What should we do? Nietzsche says the correct response is laughter and dance. That is the Dionysian core of art: the raw experience prior to individualism and the source of creativity and will. The fundamental lust for life and its exuberance are the source of all genuine art, and since the lust for life is indestructible, the production of art is eternal, and the individual can, and should participate in that eternity. A great answer!

The Dionysian
The Dionysian experience is that of rapture, or ecstasy; a self-transcendence that leads to the loss of the sense of self, and especially, according to Nietzsche, a temporary loss of individualism. Some people argue that wild self-abandon is wrong or at least, unhealthy, but Nietzsche insists otherwise. Dionysian ecstasy is magic, he says. Man is the product of primordial chaos, so to dip into the Dionysian is to return to one’s authentic roots. If that frightens some people, too bad. Party time!

Art as Dialectic
The ancient Greeks distinguished two kinds of artist: the Apollonian sculptor, who shapes form from raw clay, and the Dionysian musician, who shapes nothing, but submits to the non-rationality of ecstasy. These two kinds of art arose from fundamentally different, even conflicting motives within humans, the Dionysian and the Apollonian.

Perfection of living is achieved in art, and especially in music. Apollonian reason creates (sculpts) music, but to perform it, and especially to listen to it, you lose yourself and go into Dionysian ecstasy. That's why art is the meaning of life. It contains everything that matters.

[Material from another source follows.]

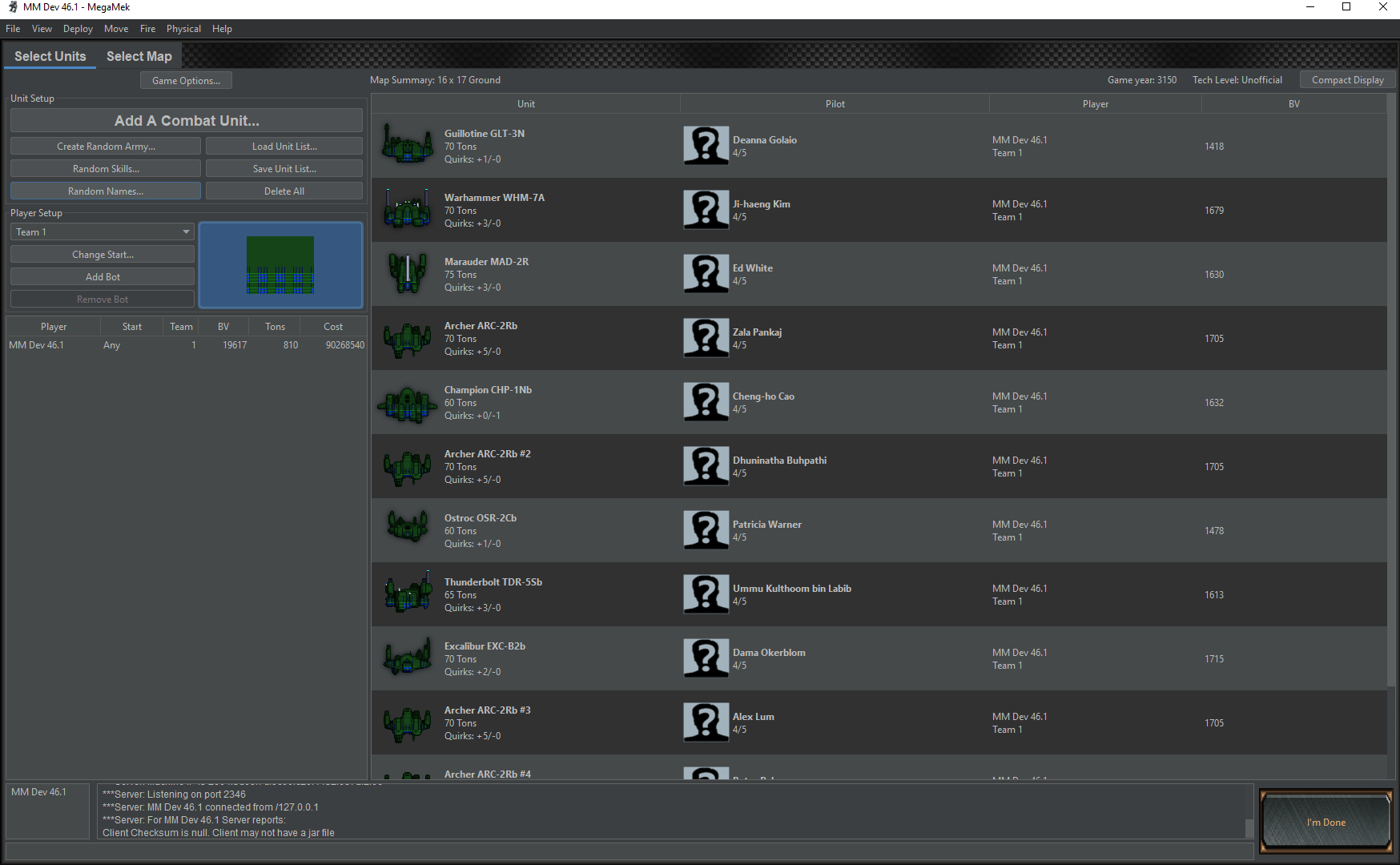Click Ed White's pilot portrait
The image size is (1400, 865).
tap(706, 273)

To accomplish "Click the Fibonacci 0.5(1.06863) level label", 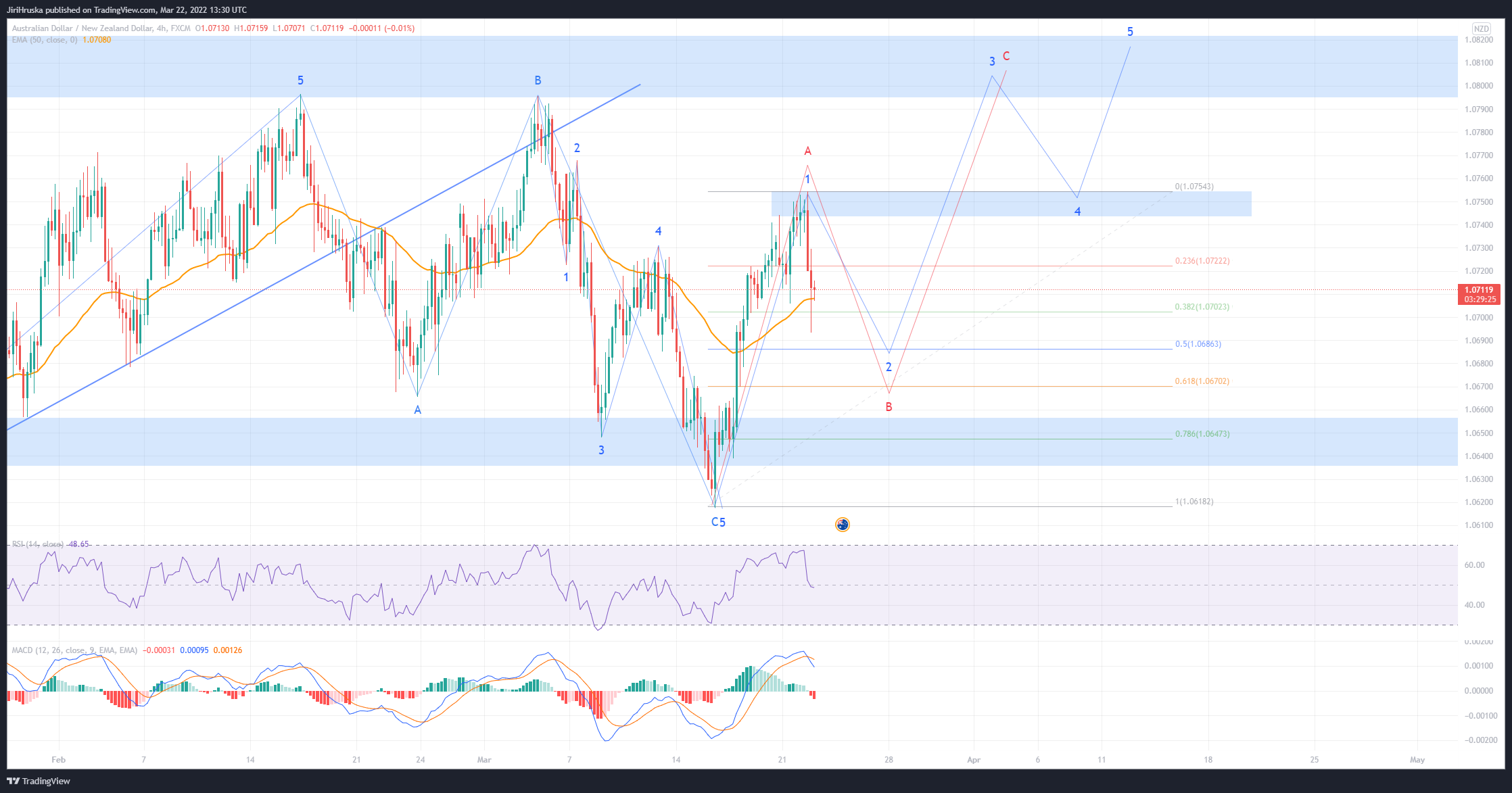I will 1198,344.
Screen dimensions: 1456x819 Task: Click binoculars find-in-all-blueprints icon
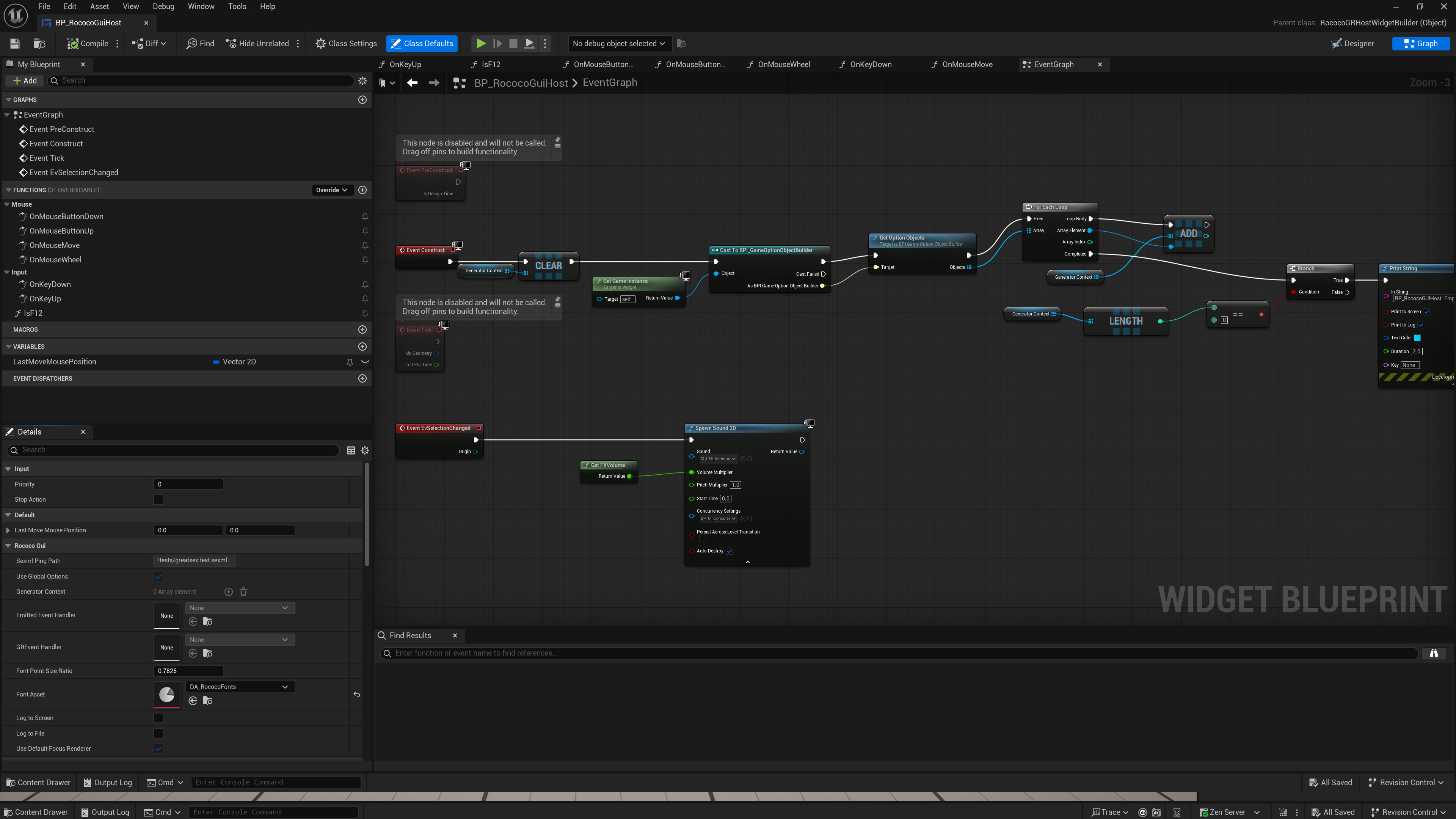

Socrates and The Death of Tragedy
Nietzsche despairs that the ancient Greek tragedy did not survive long. It was killed off by none other than the evil Socrates and his partner in crime, Euripides. Euripides started producing comedies instead of tragedies. Comedies are about individuals slipping on banana peels, not about the transcendence of tragic experience. Euripides should have been forced to drink Hemlock along with Socrates, Nietzsche says. Socrates' crime was reason. Science (reason) is anti-music. Even modern education hates and fears art, focusing instead on science, the delusional desire to know everything.

The Rebirth of Tragedy?
Nietzsche ends his essay on a note of hope that maybe all is not lost. Art can redeem us! However, his hope is tinged with an unfortunate historical creepiness because of its overt Germanic chauvinism, coming just a generation before the rise of the Nazis. Not Nietzsche’s fault, of course, but still.

Art, and music especially, can revive tragedy, transcendence, and the meaning of life.